Texto para análise:
========

Conflito teológico entre pastores acirra debate sobre identidade e doutrina no protestantismo brasileiro
Rodrigo Mocellin critica Ed René Kivitz por tentar inserir pautas identitárias nas igrejas, prometendo expor líderes que seguem sua linha.
Rodrigo Mocellin critica postura de Ed René Kivitz em entrevista com Erika Hilton
Rodrigo Mocellin critica a entrevista concedida pelo pastor Ed René Kivitz à deputada federal Erika Hilton (PSOL-SP), ocorrida recentemente em São Paulo (SP). Mocellin classificou o diálogo como uma tentativa de inserir o “gayzismo” nas igrejas, elevando a tensão entre os setores conservadores e progressistas do protestantismo brasileiro. Para Mocellin, essa entrevista comprova suas advertências anteriores sobre a postura de Kivitz, que anteriormente era vista com desconfiança por lideranças conservadoras.

========

Trechos dos registros:
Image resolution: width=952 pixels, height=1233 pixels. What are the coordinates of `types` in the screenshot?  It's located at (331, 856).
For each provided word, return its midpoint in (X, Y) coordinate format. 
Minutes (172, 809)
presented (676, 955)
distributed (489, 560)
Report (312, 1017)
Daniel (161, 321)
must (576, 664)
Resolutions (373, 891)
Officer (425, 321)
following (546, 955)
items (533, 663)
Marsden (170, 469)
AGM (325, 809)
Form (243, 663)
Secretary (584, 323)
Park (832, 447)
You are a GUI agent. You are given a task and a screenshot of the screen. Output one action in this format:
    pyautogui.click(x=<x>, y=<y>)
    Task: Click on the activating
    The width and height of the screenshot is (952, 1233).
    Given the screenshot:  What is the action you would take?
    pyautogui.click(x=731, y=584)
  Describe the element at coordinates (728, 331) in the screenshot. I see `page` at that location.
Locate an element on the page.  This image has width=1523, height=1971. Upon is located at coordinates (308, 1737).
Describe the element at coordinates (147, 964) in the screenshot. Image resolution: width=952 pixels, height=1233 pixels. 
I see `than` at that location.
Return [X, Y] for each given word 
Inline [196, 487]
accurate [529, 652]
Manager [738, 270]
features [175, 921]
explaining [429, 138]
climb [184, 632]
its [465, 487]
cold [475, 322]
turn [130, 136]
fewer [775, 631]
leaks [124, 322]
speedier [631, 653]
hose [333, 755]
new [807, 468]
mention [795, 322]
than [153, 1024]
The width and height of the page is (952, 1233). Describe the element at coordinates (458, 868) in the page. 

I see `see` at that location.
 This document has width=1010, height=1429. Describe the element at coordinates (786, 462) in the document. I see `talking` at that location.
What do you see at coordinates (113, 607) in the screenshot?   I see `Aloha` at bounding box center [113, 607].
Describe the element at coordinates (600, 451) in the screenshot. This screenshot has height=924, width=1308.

========

Enunciado da tarefa: Extraia do texto para análise, sem nenhuma alteração, o trecho que vai de "Conflito teológico entre" até "seguem sua linha.". Os registros não têm relação alguma com o texto para análise.

Resolução do problema:
Conflito teológico entre pastores acirra debate sobre identidade e doutrina no protestantismo brasileiro
Rodrigo Mocellin critica Ed René Kivitz por tentar inserir pautas identitárias nas igrejas, prometendo expor líderes que seguem sua linha.